I work in WSL Ubuntu. After instalation python3.13 dependencies from my previous projects stopped working. Venv with python 3.12 stopped activate in vscode interface. ErrorMessage:
An Invalid Python interpreter is selected, please try changing it to enable features such as IntelliSense, linting, and debugging. See output for more details regarding why the interpreter is invalid.
command "source venv/bin/activate" works but all libraries "could not be resolvedPylance". When I try reinstal I see error:
ModuleNotFoundError: No module named 'pip'
But pip installed in this venv. I can see it folders. init and main files etc. I have pip for python3.12 and I have -m venv for python 3.12. I can recreate this venv but why I can`t turn it on properly?
Tried reinstall venv and pip for python3.12. python3 -m ensurepip is ok:
Requirement already satisfied: pip in /usr/lib/python3/dist-packages (24.0)
But python3.12 -m ensurepip
ensurepip is disabled in Debian/Ubuntu for the system python.

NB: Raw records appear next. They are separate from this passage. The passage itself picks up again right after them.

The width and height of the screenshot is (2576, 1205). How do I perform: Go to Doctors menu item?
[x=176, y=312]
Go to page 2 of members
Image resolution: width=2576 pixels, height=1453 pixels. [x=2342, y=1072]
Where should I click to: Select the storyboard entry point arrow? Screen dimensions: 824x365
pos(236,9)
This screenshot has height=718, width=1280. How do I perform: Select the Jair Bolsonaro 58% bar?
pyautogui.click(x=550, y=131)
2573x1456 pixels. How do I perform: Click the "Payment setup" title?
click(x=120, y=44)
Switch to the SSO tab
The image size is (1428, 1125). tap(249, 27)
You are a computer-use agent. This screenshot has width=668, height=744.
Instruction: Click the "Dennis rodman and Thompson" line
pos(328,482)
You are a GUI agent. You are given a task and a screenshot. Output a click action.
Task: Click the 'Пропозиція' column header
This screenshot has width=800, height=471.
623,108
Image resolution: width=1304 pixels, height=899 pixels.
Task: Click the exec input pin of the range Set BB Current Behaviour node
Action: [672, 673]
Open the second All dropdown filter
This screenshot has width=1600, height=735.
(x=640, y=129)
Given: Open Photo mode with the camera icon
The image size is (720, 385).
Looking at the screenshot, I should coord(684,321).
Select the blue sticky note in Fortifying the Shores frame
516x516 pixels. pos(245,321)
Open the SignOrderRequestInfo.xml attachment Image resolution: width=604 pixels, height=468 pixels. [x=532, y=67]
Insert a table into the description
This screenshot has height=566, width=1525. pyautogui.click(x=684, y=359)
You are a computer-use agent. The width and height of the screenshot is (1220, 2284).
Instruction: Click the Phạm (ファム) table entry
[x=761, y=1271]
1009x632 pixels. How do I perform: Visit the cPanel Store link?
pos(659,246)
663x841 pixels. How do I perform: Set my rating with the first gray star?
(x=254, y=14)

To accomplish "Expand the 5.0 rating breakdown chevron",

python3.12 -m pip --version is working also as python3.12 -m pip install and python3.12 -m pip --upgrade pip
I ran into the exact same problem after installing Python 3.13 on WSL. Suddenly, all my existing virtual environments (created with Python 3.12) broke in VSCode. I was getting the "Invalid Python interpreter" error, Pylance couldn't resolve any imports, and pip appeared to be missing—even though I could see it in the venv/bin
folder.
Here’s what fixed it for me:
First, check what your system python3
now points to:
python3 --version
which python3
In my case, it was now Python 3.13, which explains why stuff started breaking. Your virtual environment still points to the Python 3.12 binary internally, but VSCode (and maybe even pip) is trying to use 3.13 instead.
You can confirm that by looking at the pyvenv.cfg
file inside your venv:
cat venv/pyvenv.cfg
You should see something like:
home = /usr/bin/python3.12
If that's the case, then you just need to tell VSCode to use that exact interpreter. Open the command palette (Ctrl+Shift+P
) in VSCode, choose “Python: Select Interpreter”, and manually select the path to your virtualenv’s Python binary:
/path/to/your/venv/bin/python
Also, double-check the shebang in your pip script:
head -n 1 venv/bin/pip
If it says #!/usr/bin/python3
, that might now point to Python 3.13, which breaks the venv. You can fix this by rebuilding the venv with the correct Python version:
python3.12 -m venv --upgrade-deps venv
Or, if that doesn’t work cleanly:
rm -rf venv
python3.12 -m venv venv
source venv/bin/activate
pip install -r requirements.txt
And yeah, ensurepip
being disabled for system Python is normal on Ubuntu. Just make sure you have the necessary packages installed:
sudo apt install python3.12-venv python3.12-distutils
Once I manually selected the right interpreter in VSCode and fixed the pip shebang, everything worked again—IntelliSense, linting, imports, etc. Hope that helps.